-- Start of MATERIAL SHOWN --

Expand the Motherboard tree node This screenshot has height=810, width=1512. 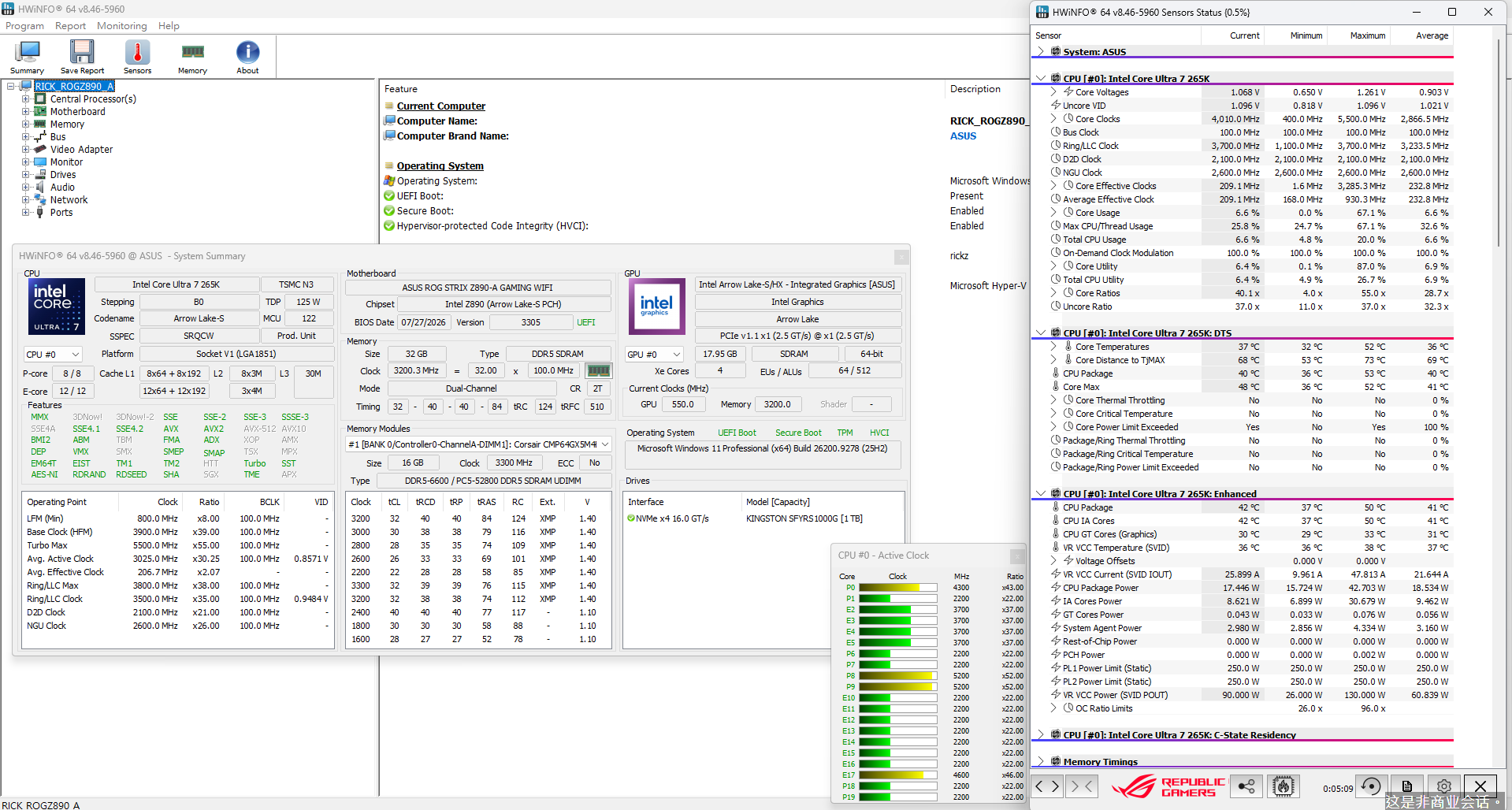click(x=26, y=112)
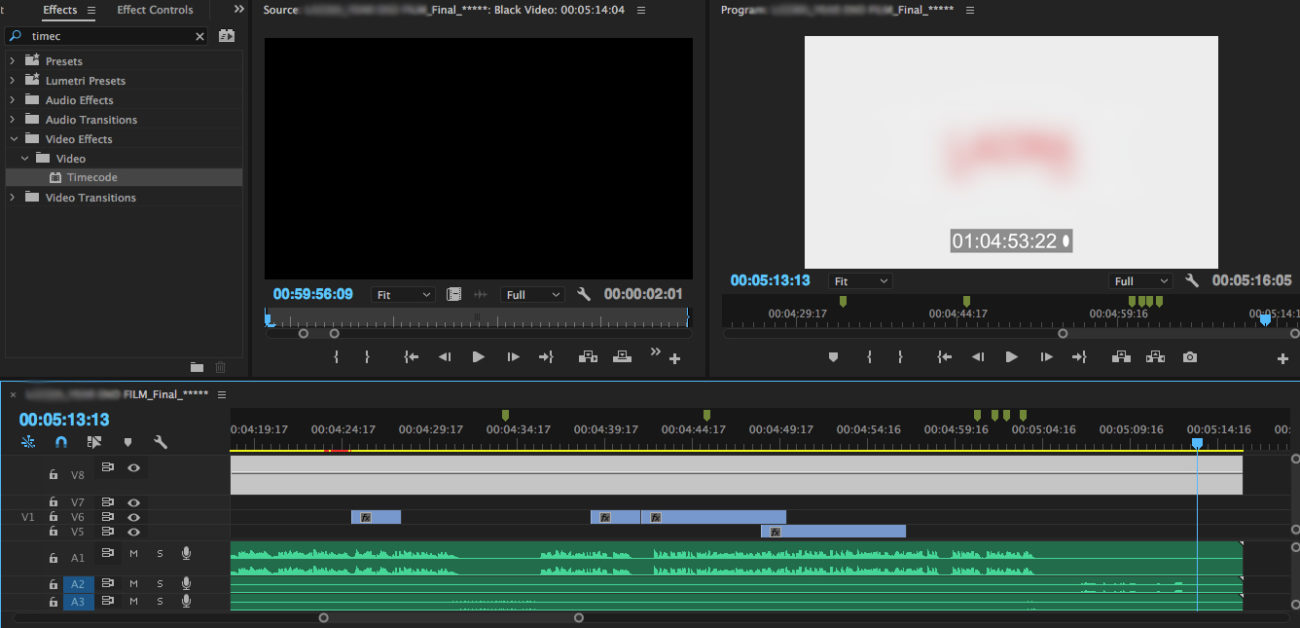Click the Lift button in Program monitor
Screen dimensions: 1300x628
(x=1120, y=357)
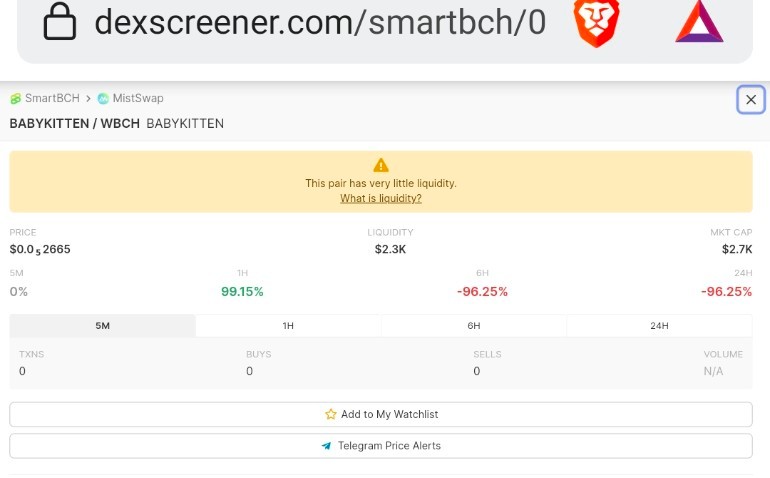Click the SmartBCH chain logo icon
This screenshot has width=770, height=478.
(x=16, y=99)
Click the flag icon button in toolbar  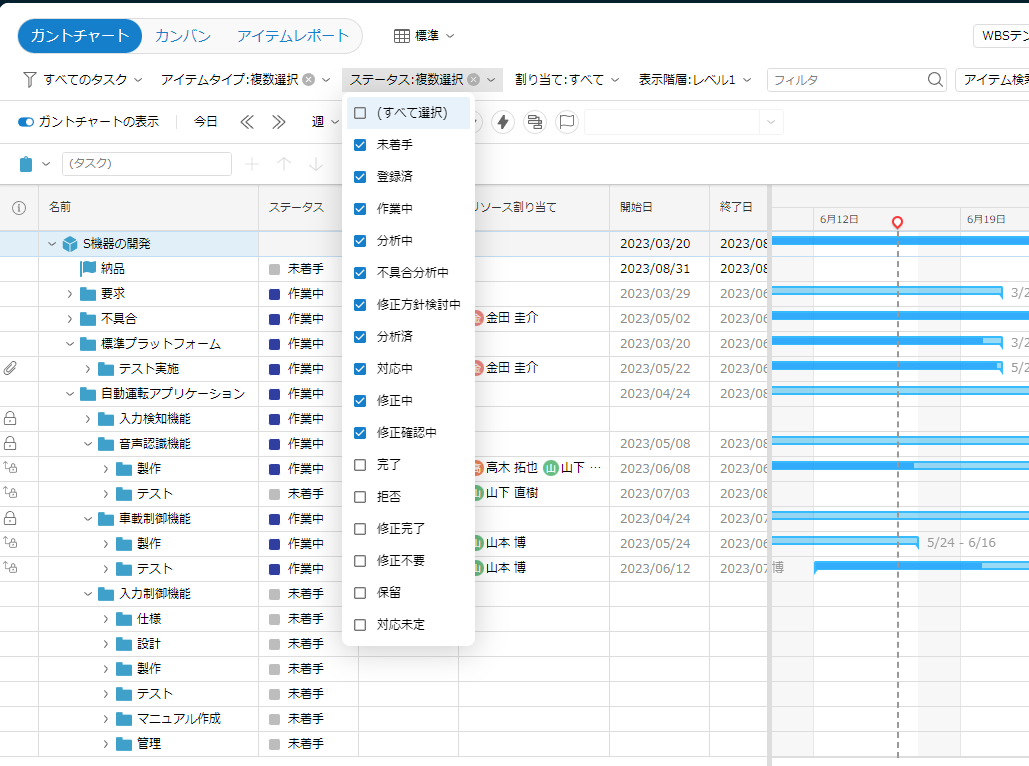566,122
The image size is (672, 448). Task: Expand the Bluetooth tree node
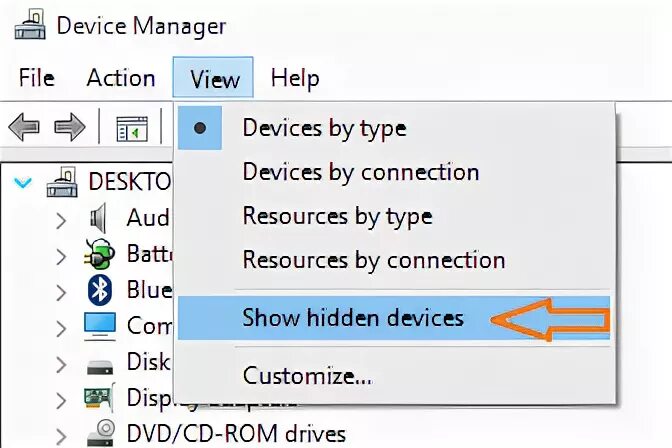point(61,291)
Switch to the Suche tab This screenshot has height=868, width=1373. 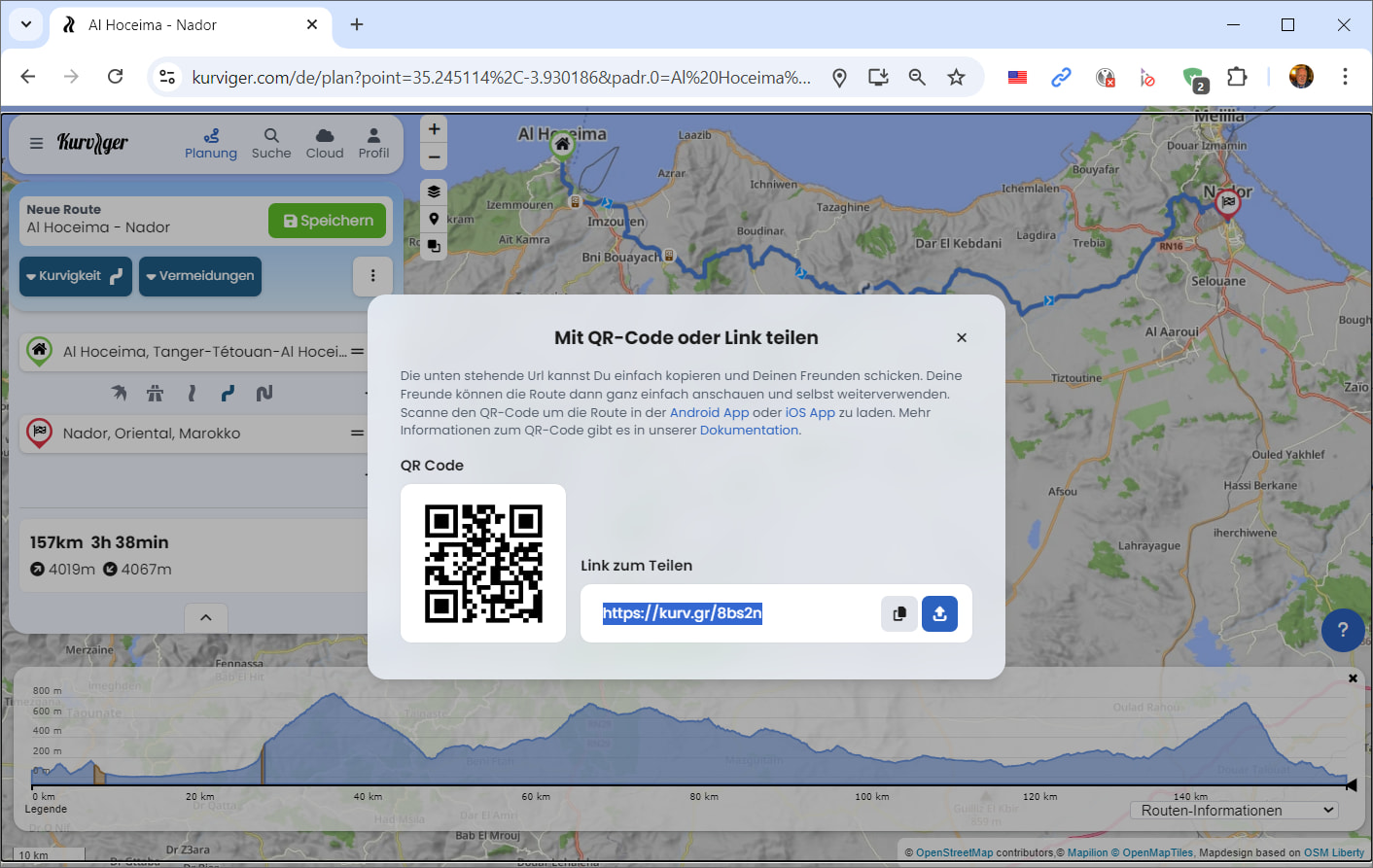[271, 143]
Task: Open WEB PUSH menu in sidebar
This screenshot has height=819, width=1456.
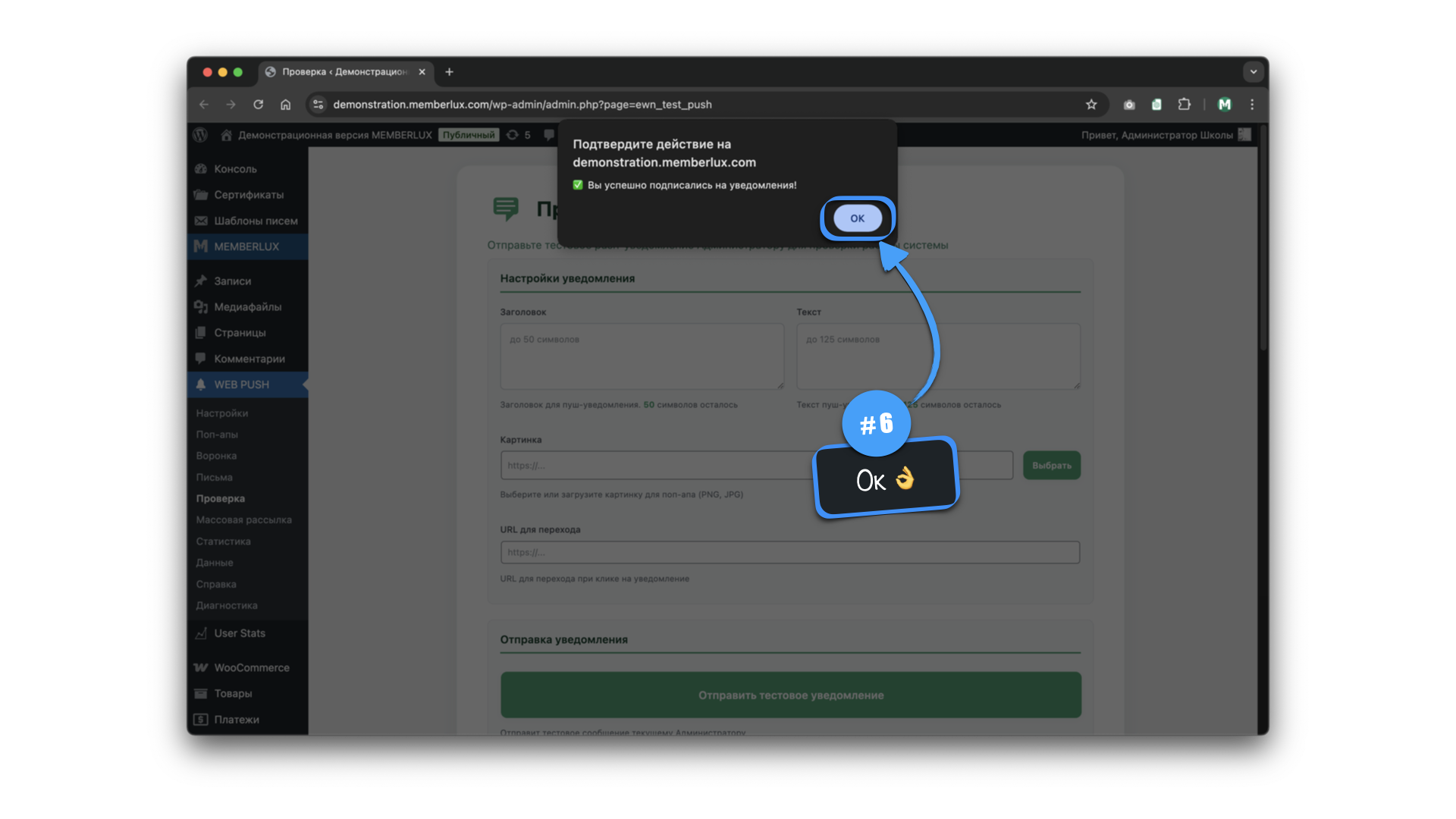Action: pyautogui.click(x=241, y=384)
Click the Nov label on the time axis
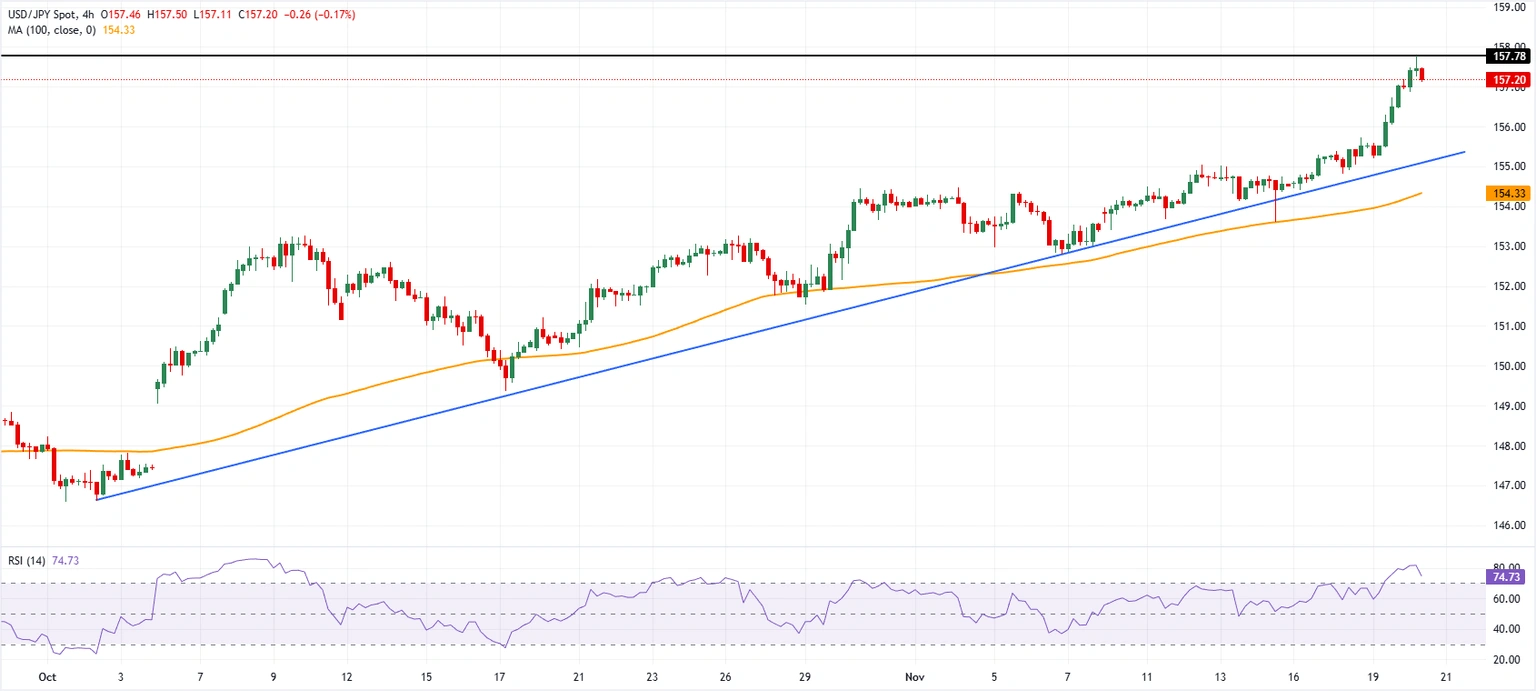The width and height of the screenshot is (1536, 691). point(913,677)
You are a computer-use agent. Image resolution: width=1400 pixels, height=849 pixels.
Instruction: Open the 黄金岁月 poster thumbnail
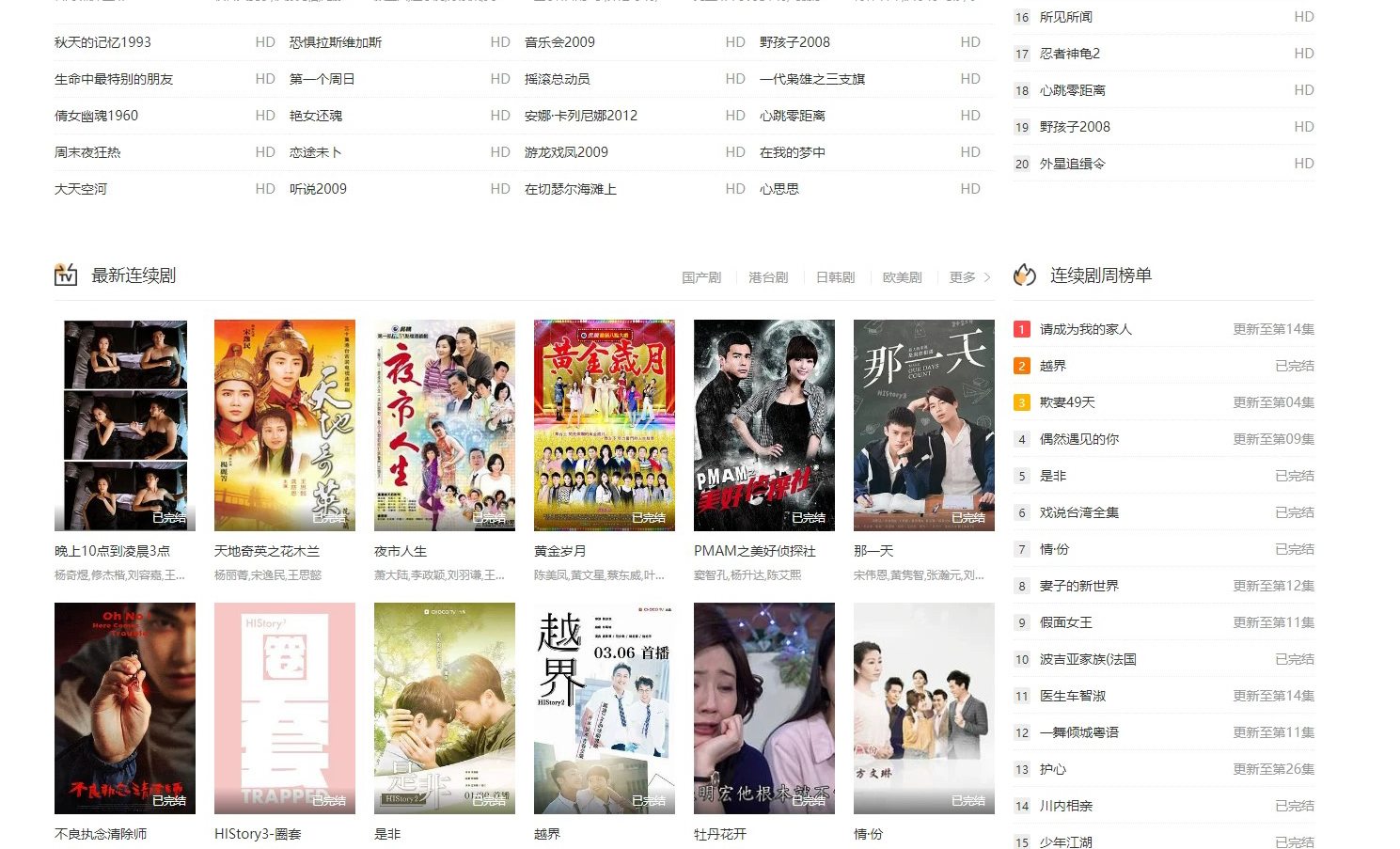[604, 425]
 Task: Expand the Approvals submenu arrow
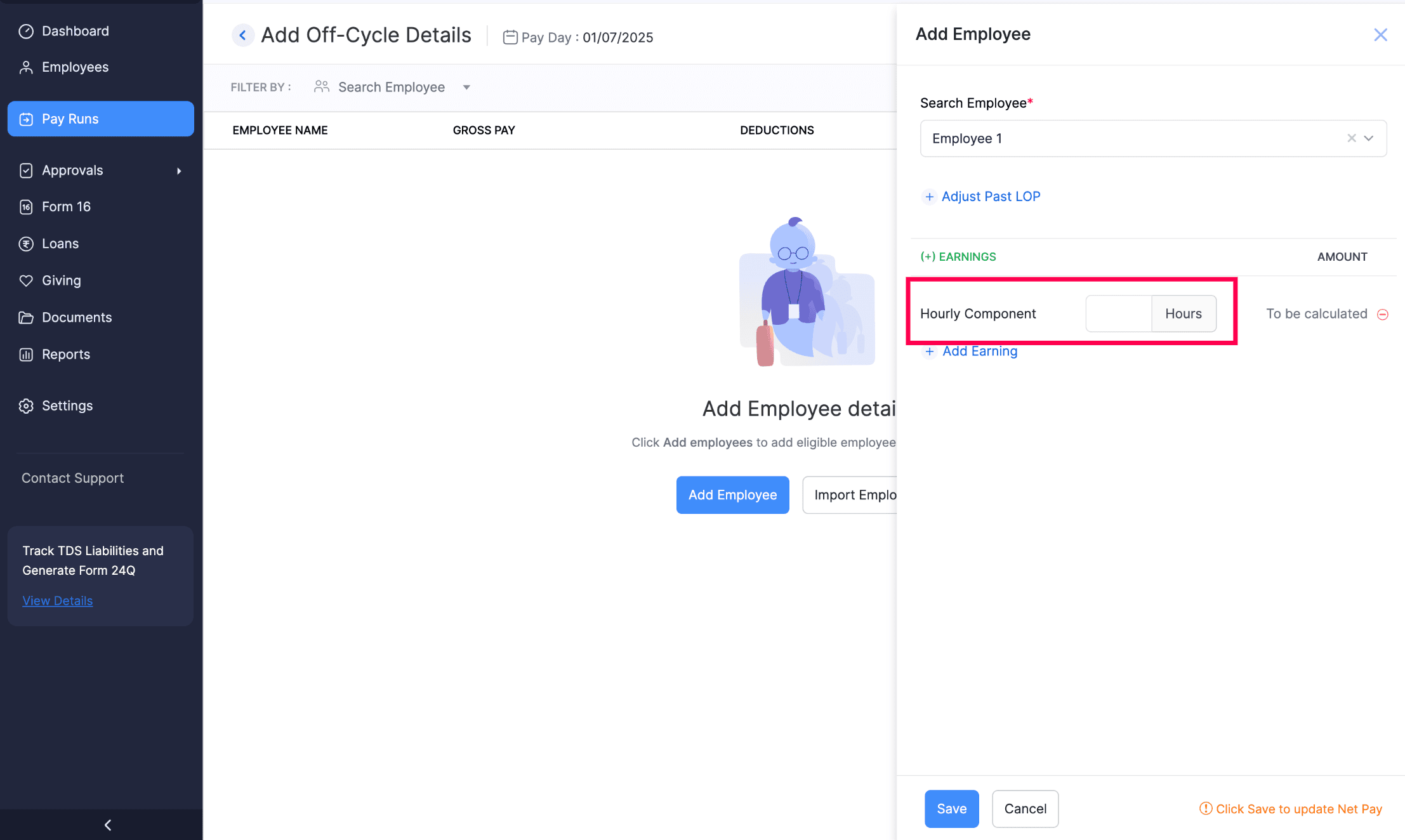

-- End of MATERIAL SHOWN --

_GOAL OF THE EXERCISE_
Retype the rows starting at the line that contains "You are a computer-use" and continuing through the last row, reproducing each line exactly. Leave the pictures out of your answer.

_SOLUTION_
You are a computer-use agent. Image resolution: width=1400 pixels, height=849 pixels.
Instruction: Open the 黄金岁月 poster thumbnail
[604, 425]
 Task: Expand the Approvals submenu arrow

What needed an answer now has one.